I updated to a strong password and tried a share
Uploading something of size was rejected
This is all too familiar. I need to set the proxy body size to 0
$ kubectl get ingress filebrowseringress -o yaml > filebrowser.ingressonly.yaml
$ cp filebrowser.ingressonly.yaml filebrowser.ingressonly.yaml.old
$ vi filebrowser.ingressonly.yaml
$ diff filebrowser.ingressonly.yaml filebrowser.ingressonly.yaml.old
5,11d4
< ingress.kubernetes.io/proxy-body-size: "0"
< ingress.kubernetes.io/ssl-redirect: "true"
< nginx.ingress.kubernetes.io/proxy-body-size: "0"
< nginx.ingress.kubernetes.io/ssl-redirect: "true"

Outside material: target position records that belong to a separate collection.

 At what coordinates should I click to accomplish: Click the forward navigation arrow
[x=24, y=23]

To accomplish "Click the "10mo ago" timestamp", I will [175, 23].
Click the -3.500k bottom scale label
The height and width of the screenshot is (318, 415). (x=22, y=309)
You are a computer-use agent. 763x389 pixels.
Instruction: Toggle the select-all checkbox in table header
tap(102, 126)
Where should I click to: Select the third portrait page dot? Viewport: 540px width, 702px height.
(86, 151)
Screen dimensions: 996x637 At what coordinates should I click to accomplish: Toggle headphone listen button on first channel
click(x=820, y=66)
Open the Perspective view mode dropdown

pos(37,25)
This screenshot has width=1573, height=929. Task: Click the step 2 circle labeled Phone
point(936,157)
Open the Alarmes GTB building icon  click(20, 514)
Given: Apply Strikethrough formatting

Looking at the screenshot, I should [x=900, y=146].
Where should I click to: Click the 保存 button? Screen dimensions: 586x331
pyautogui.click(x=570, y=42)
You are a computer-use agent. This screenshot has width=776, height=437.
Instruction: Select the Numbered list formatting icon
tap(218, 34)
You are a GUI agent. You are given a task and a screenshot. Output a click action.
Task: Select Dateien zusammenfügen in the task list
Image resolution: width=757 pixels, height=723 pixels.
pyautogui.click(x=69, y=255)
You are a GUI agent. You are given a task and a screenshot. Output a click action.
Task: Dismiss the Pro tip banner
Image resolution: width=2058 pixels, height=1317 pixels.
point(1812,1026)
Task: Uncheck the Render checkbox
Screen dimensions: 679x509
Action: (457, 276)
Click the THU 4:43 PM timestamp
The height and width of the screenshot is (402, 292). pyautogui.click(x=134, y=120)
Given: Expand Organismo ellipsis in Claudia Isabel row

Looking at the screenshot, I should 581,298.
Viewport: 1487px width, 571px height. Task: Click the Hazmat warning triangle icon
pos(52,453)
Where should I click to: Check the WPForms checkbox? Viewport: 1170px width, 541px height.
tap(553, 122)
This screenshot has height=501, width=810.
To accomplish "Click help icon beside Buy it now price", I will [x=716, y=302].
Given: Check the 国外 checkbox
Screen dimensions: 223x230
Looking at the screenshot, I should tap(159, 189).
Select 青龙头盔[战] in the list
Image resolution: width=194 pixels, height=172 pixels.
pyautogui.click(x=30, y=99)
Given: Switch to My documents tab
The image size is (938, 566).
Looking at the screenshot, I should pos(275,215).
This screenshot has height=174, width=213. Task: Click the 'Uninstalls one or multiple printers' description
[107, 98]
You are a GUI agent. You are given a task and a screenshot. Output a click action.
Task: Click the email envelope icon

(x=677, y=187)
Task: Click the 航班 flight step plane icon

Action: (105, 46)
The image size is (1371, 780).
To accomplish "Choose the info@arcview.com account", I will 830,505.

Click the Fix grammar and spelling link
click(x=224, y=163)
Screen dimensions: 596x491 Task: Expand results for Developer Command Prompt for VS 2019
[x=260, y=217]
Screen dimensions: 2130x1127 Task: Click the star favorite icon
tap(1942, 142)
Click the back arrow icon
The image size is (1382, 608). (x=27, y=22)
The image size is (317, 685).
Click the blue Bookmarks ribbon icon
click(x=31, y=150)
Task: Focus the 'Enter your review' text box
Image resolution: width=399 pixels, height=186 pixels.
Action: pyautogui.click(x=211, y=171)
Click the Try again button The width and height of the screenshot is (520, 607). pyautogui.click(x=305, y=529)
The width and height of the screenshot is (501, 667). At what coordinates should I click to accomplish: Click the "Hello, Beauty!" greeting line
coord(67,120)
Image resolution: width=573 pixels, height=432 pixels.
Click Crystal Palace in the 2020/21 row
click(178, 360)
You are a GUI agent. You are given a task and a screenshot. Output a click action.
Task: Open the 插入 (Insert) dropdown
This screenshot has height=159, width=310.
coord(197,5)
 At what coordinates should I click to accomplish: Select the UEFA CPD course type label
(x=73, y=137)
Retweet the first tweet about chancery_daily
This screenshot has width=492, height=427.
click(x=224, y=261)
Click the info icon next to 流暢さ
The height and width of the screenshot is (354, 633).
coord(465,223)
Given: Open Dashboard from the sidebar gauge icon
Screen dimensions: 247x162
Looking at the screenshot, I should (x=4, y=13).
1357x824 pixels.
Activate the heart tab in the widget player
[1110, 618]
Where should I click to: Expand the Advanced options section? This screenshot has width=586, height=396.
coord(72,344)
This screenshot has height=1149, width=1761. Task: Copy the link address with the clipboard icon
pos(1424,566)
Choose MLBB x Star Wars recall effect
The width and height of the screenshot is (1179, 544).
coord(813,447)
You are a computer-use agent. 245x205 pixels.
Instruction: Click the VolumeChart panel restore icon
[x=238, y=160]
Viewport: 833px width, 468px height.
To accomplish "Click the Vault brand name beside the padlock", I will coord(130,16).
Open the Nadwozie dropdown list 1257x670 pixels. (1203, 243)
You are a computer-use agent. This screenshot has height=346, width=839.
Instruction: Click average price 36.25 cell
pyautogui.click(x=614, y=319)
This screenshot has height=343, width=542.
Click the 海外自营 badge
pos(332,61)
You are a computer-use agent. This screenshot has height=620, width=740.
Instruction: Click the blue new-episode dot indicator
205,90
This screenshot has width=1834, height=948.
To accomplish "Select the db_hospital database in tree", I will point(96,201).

< nginx.org/client-max-body-size: "0"
< nginx.org/proxy-connect-timeout: "3600"
< nginx.org/proxy-read-timeout: "3600"
$ kubectl delete ingress filebrowseringress
ingress.networking.k8s.io "filebrowseringress" deleted
$ kubectl apply -f filebrowser.ingressonly.yaml
ingress.networking.k8s.io/filebrowseringress created
This time it worked
I tried a share and used my phone to test the download.
I can share for a month
even a year
If you trust me not to RickRole you, you can try it yourself with one of my older OSN presentations.
I found it worked fantastic from my mobile browser as well. In fact, I used it to upload and then download this screenshot:
Summary
We started off by exploring Pashword, a simple but useful tool for creating repeatable password hashes. We then moved on to setting up {php}IPAM. It’s a tool I find to be a pretty handy tool for tracking systems in my network. Lastly, we setup and tried out Filebrowser which, if for no other reason, is a great easy way to share files and upload from one’s mobile device.
I could have exposed {php}IPAM but fear the impact it might have without some kind of heavy security layer. I have been using Filebrowser on the regular since writing this post. It has so far proven to be exceedingly valuable for sharing files between devices easily.